Daisy Garcia Montoya
Editorial Assistant


A Kansas City research team is launching an art project in the Northeast to bring health research back into the community.


Led by Kim Smolderen of Yale University, the Saint Luke’s Mid-America Heart Institute-affiliated team is working with Mattie Rhodes Center (MRC) to create an art installation to raise awareness about peripheral artery disease (PAD).


Researchers followed patients from the Kansas City area and across the United States for one year to study patients’ quality of life and care after being diagnosed with PAD.

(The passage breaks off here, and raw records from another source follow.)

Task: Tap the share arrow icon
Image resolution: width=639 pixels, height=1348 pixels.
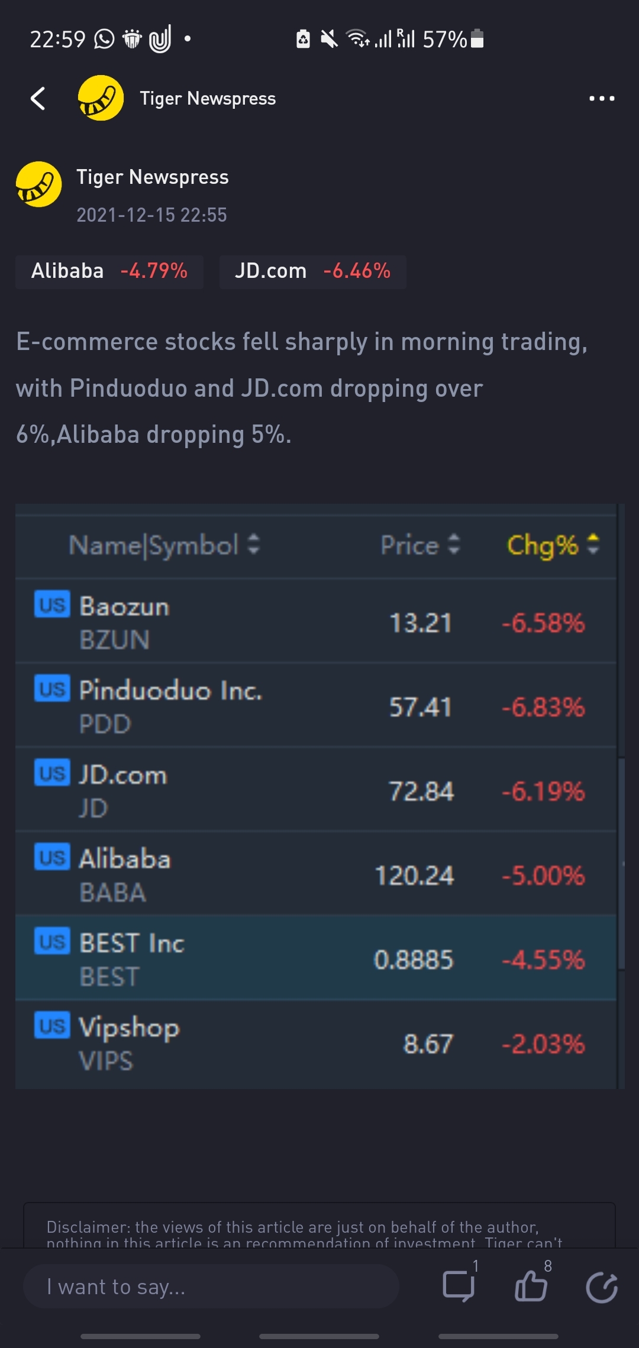Action: pos(602,1287)
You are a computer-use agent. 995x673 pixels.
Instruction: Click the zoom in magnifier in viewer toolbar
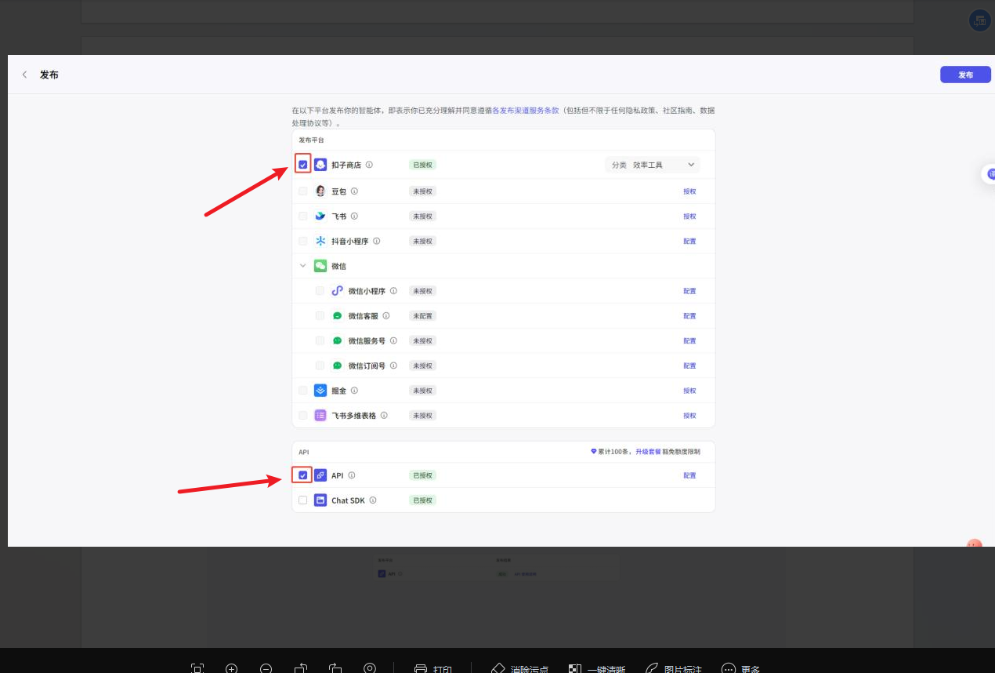[x=232, y=668]
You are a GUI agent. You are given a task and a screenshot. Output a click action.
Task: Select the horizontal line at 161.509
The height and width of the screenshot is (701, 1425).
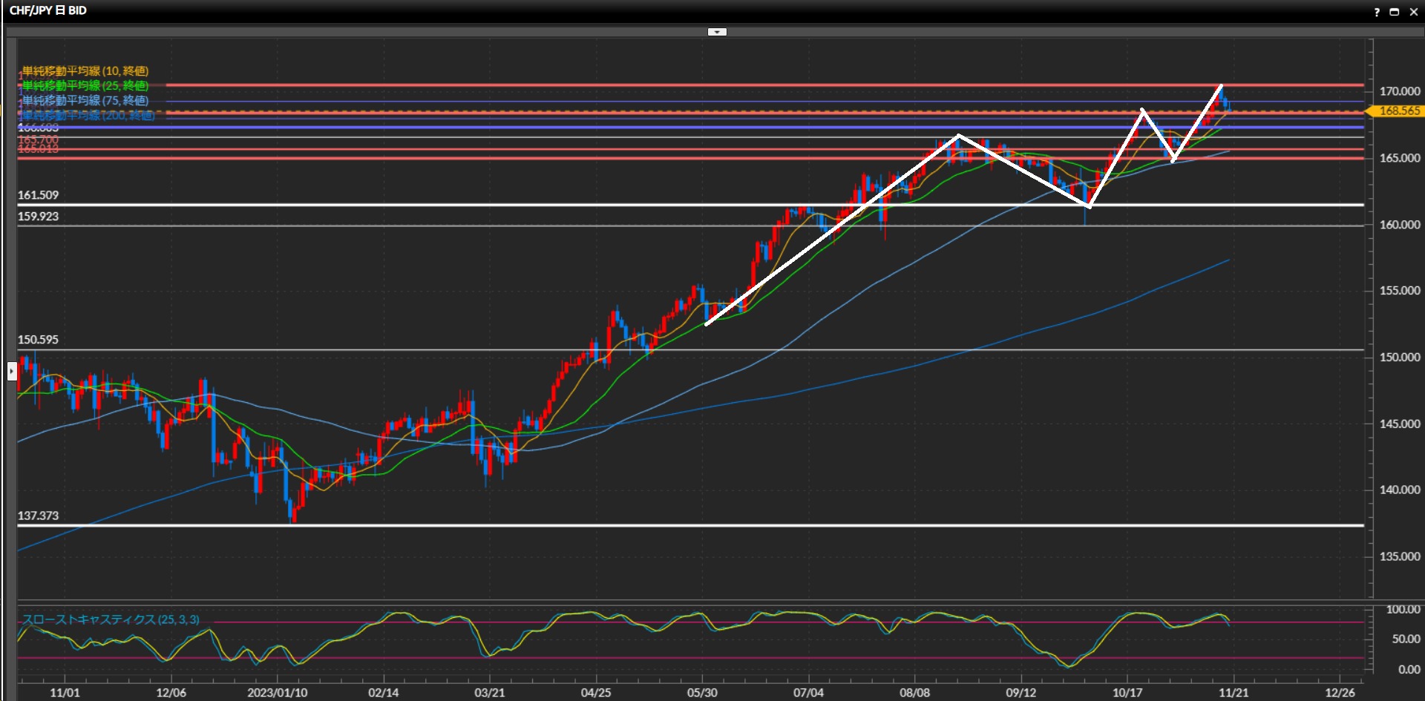(x=445, y=205)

The team received funding in 2019 through the Eugene Washington Patient-Centered Outcomes Research Institute (PCORI) Engagement Awards Program for a PAD outreach program to spread awareness to communities of cardiovascular disease, its risk factors and ways to prevent it.


One of those outreach programs will be through an interactive art project, which will be located in the Paseo Gateway neighborhoods in Northeast.
The search for artists to complete the project began in March 2020 with an open call for Kansas City area artists. Four artists were selected: Carmen Moreno, Jason Wilcox, Rodrigo Alvarez and Isaac Tapia.


Tapia said that this art project will be beneficial to community members because they will be able to learn more about the disease and comprehend it.


“With the art we’re incorporating into this, it helps us understand that visually,” Tapia said. “I know for my family, my mom didn’t finish school. She reads, writes and understands but she communicates visually more than anything and so it’s important to have something out there that translates what this is all about.”


Although still in the planning stage, the team of artists are going around the community to talk to members who have been diagnosed with PAD and interviewing them to gather information to include them in the art project.
“Coronavirus really pushed us back,” Tapia said. “We would have already started but the virus happened.”

Artist Isaac Tapia


The art project is expected to be done by late Fall 2020. Several events will take place where community members will be invited to contribute to the art project.


“If we have an event, join us while wearing a mask and being six feet part so people can learn about PAD and go get checked and make sure they don’t have it,” Tapia said.